◆ **Exercise set**
[1] In the passage on work-life balance for managers, up to what amount may the assistant manager on duty resolve diner complaints without further approval?
[2] Reproduce the section of the passage on work-life balance for managers that begins at the words "Unplug every so" and ends after the words "tied to the workplace.".

◆ **Excerpted passage**
BEGIN
Hire the best, then delegate and empower
One common culprit behind managerial burnout is the insistence on adhering to the old adage, “If you want something done right, do it yourself.” Instead, smart managers know they need to first hire the best employees possible, then empower and delegate to them.
Let your team members take on more responsibility. Give them the tools they need to know when to use their new authority, when to call you, and when to say a kind yet firm “no” if necessary.
Respect your own boundaries
Learn how to establish and enforce your own boundaries. Think about specifics: When can people from work intrude on your personal time? Under what circumstances?
One way to help your team members help you more effectively is to empower them more to handle certain situations that might arise without calling you.
For example, if the assistant manager on duty is empowered to resolve diner complaints up to $25 without further approval, you won’t have to be disturbed every time someone complains about an overcooked steak.
But you also have to enforce and respect your own boundaries. Resist the urge to check in, reply to emails, or send instructions when you’re supposed to be off-duty.
Only by training yourself to respect your own boundaries can you hope to train others to respect them as well.
By the same token, it’s important to be clear with yourself about what you need in the first place.
Don’t assume what’s best for others is good enough for you. People have varying needs for sleep, nutrition, and mental health self-care. You may need more time for spiritual reflection than another person, or less sleep but more time to spend with your children.
Be clear about your needs, and take care of those first. The notion of putting your own oxygen mask on first before assisting others holds true in most contexts.
Unplug every so often
Get over your fear of the “off” button.
When you’re on vacation, or even enjoying a day off, discipline yourself to turn off the work phone, the email notifications, and anything that keeps you tied to the workplace.
Additionally, set your out-of-office email notification and before you leave, make sure your second in command is duly authorized to handle most challenges that might pop up in your absence.
Unplugging from the workplace completely during those vacations and longer breaks is invaluable in helping you regain perspective to see your life as a whole, instead of a long series of workdays interrupted with personal breaks.
If you never disconnect, then on some level you’re always “on” and tethered to the workplace. That means your brain never has an adequate chance to recover and refresh itself, which is crucial for optimal performance.
Keep in mind that maintaining work-life balance is in many respects just like maintaining physical balance.
Imagine yourself on one of those balance boards. You don’t simply achieve a static balanced condition and just stay still. It’s a constant process of adjustments — a little more here, a little less there.
Work-life balance is the same. So don’t get frustrated with yourself if you take the occasional phone call after dinner or take a mental health day every so often. Judge your overall progress instead of your daily performance.
END
◆ **Records supplied**
BEGIN
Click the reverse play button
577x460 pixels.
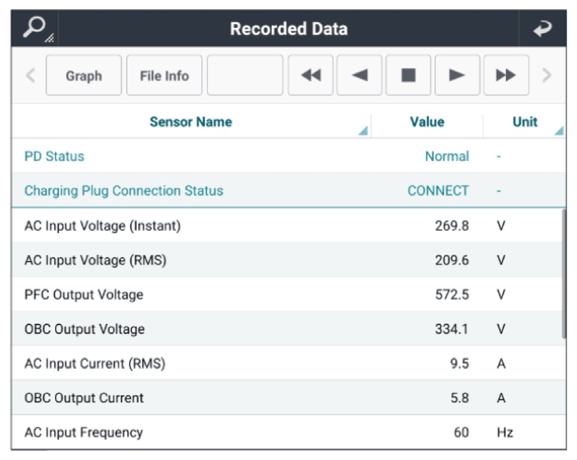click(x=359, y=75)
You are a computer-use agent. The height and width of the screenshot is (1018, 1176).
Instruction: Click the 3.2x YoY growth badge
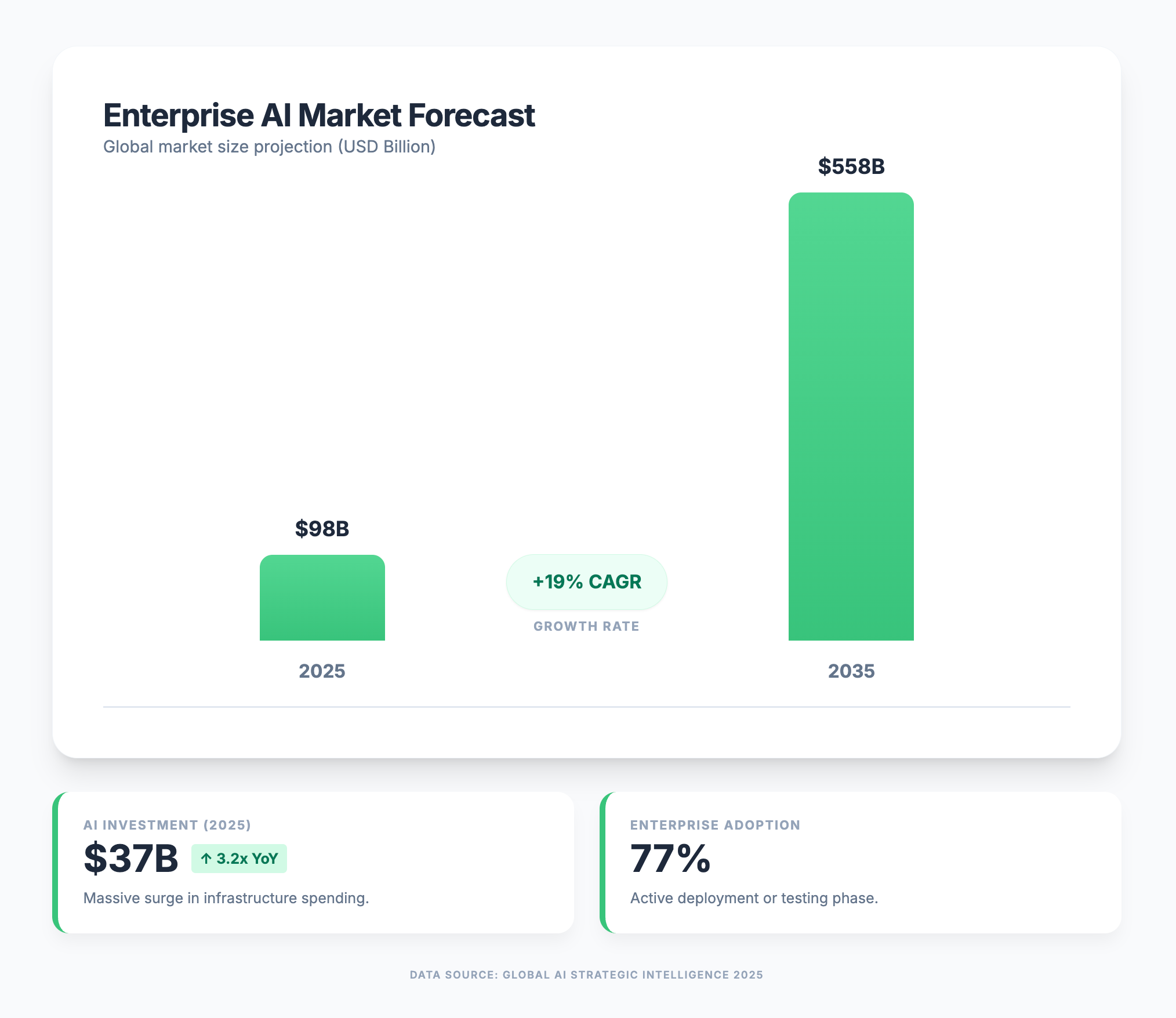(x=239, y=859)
END
BEGIN
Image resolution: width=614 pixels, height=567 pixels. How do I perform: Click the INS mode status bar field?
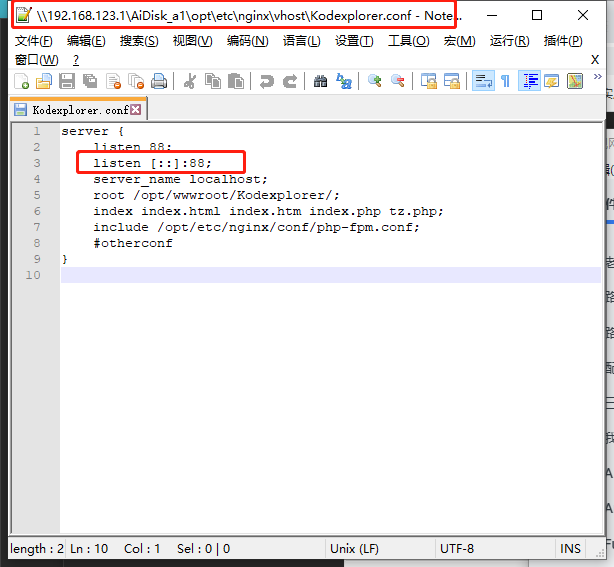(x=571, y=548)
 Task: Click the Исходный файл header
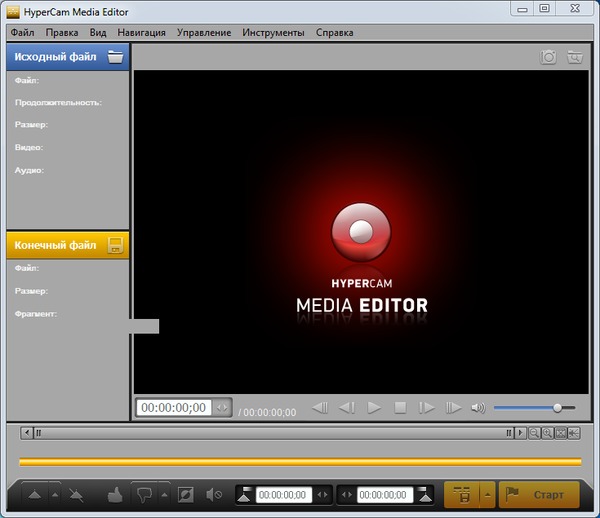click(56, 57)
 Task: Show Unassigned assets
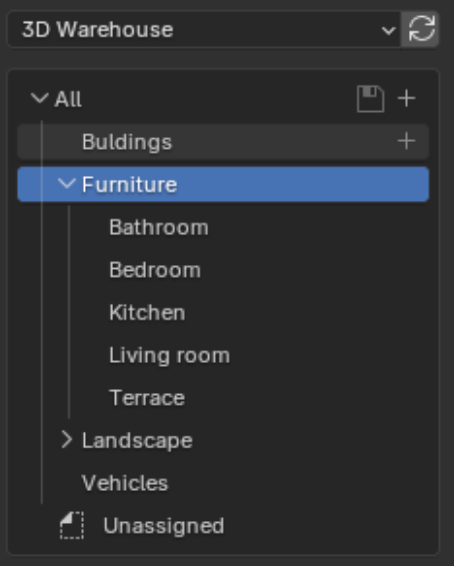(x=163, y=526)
END
BEGIN
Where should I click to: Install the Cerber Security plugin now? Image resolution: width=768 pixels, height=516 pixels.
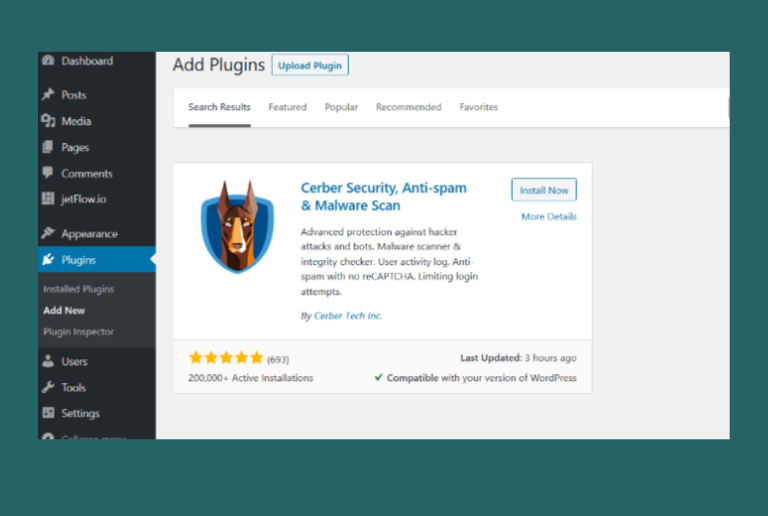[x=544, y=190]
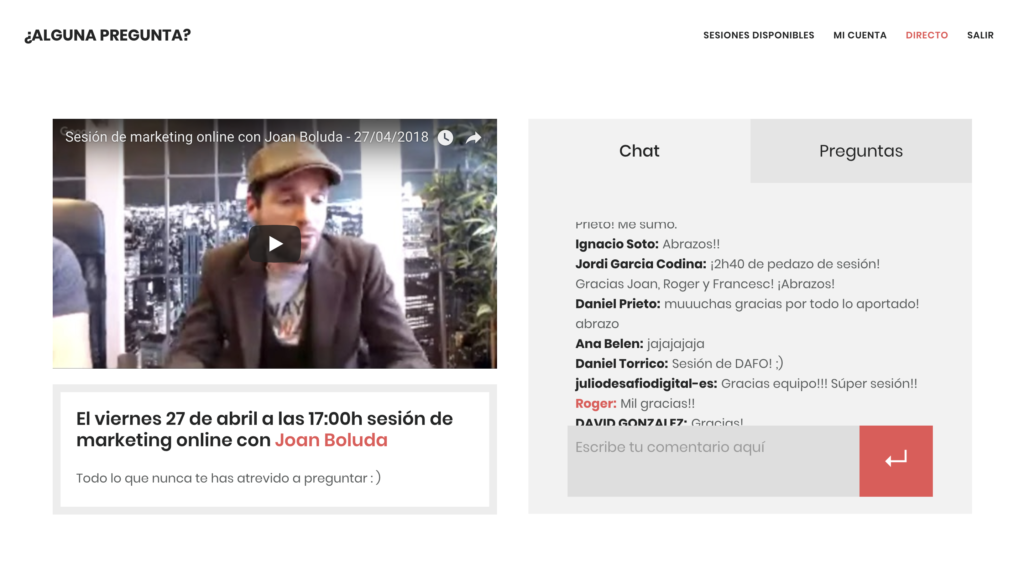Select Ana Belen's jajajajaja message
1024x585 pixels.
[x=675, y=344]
END
◆ **Solutions to the tasks**
[1] $25

[2]
Unplug every so often
Get over your fear of the “off” button.
When you’re on vacation, or even enjoying a day off, discipline yourself to turn off the work phone, the email notifications, and anything that keeps you tied to the workplace.